Around the turn of the century, some of us were still using hard drives with limits in megabytes. Limits quickly jumped to gigabytes as more of our work and lives shifted into the digital realm. Now, you can easily find a hard drive with several terabytes of space at a surprisingly affordable price, a must for data centers or data recovery specialists. But capacity isn’t the only or even the most important specification of a hard drive, so we’ve compiled this list of the top SATA hard drives, all of which have a 14 terabyte capacity.

Western Digital Ultrastar 14TB DC HC530

A hard drive from Western Digital’s Ultrastar DC HC500 Series came up on top during out tests. The 6Gb/s SATA interface and 512-megabyte cache do their jobs. This HDD uses less power when idling compared to air-filled HDDs, thanks to HelioSeal technology. It also uses slightly less power than the SAS version. All of this comes in a standard 3.5-inch form factor. Plus, you get a 5-year limited warranty if anything goes wrong. If you specifically want CMR, note that Ultrastar HDDs use shingled magnetic recording.

WD RED Pro NAS HDD 14TB Enterprise HDD

Another Western Digital hard drive on this list, the RED Pro NAS HDD is perfect for larger NAS environments up to 24 bays. This is the main difference from Plus drives, which work in NAS systems up to 8 bays. Red Pro HDDs can just as easily be used with RAID configurations and virtualization. At 7200 RPMs and with a 6GB/s SATA interface, the Red PRO 14TB HDD provides similar performance to the Ultrastar at a slightly lower price and uses conventional magnetic recording, which may be compatible with more RAID systems. However, it’s a bit noisier and lacks the HelioSeal technology that decreases power draw.


Western Digital’s Gold series hard drives are marketed toward enterprises, and the cost reflects this.
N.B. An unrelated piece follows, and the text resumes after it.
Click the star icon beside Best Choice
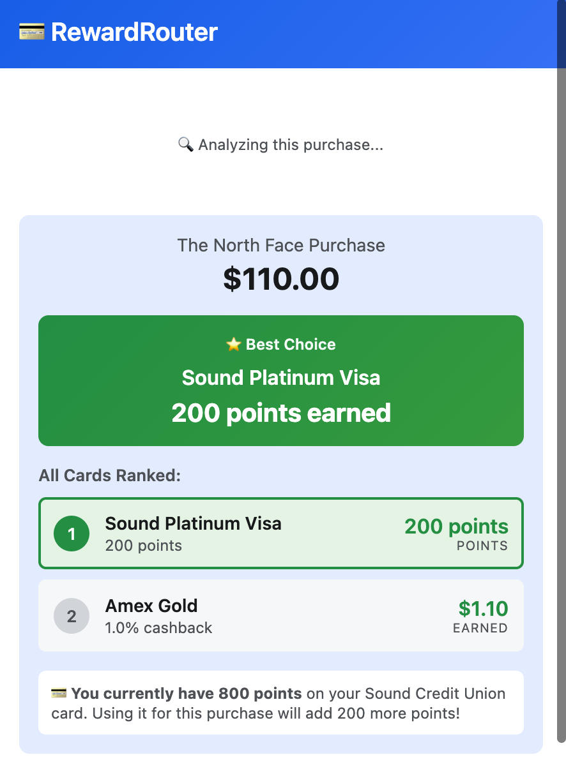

In 2018, the company announced the Gold line’s end of life, only reverse the decision a year later. The marketing power of Gold HDDs just couldn’t be beaten. The new Gold HDDs are based on Ultrastar technology, so they’re quite similar to the first hard drive on this list. The 14-terabyte capacity is one of nearly a dozen capacity options and one that employs HelioSeal tor reduce power usage. Gold series HDDs have an MTBF rating of 2.5M hours and a 5-year limited warranty. If you want multiple encryption options, Ultrastar may be the way to go; however, many users will have no issue with the Gold HDD’s standard encryption and may prefer the proven CMR technology over SMR.
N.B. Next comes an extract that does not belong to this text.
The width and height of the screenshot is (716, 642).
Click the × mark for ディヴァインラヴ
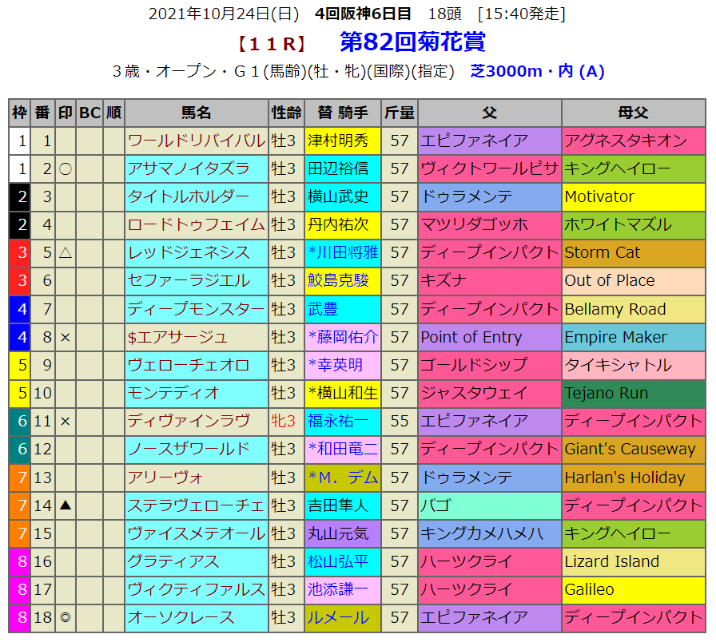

Toshiba MG Series 14TB Enterprise MG07ACA14TE

Toshiba offers an alternative for enterprises that prefer drives with CMR. Compared to Toshiba’s previous enterprise-class HDDs, the MG07ACA14TE uses power 50% more efficiently due to being the world’s first 9-platter helium-sealed drive. This puts it in the same class as WD’s Gold and Ultrastar drives. Toshiba’s option is just slightly slower with a sustained data transfer rate of 248 megabytes per second, and cooling mechanisms and vibration sensors protect the hard drive. It’s a 7200 RPM drive with a 2.5M hour MBTF rating. SuperMicro has qualified the 14TB model for use in select storage server right from the factory, and you can use them with other configurations. However, the 256-megabyte buffer isn’t the largest on this list, and users only have access to 12.2 terabytes.

Seagate 14TB Exos X14 

The last HDD on our list is the Seagate 14TB Exos HDD, an enterprise HDD that many consumers find to be a great value compared to the more expensive HDDs we’ve already discussed. The company confirms this drive uses CMR technology. However, the Exos X14 does come without a few caveats along with that lower price. First, it runs a bit hot. If using several of these HDDs, you may need to invest in more cooling options, which may negate the cost savings of the HDD itself despite having similar specifications. Secondly, our tests showed that the Exos X14 didn’t perform as well as the other HDDs we tested. This HDD offers just 12.7 terabytes and not the full 14 advertised, which puts it on par with the Toshiba HDD. It’s also not the quietest option on this list. Still, if you need an HDD and can’t afford one of the other magnetic hard drives we recommend, you could do worse than Seagate’s Exos.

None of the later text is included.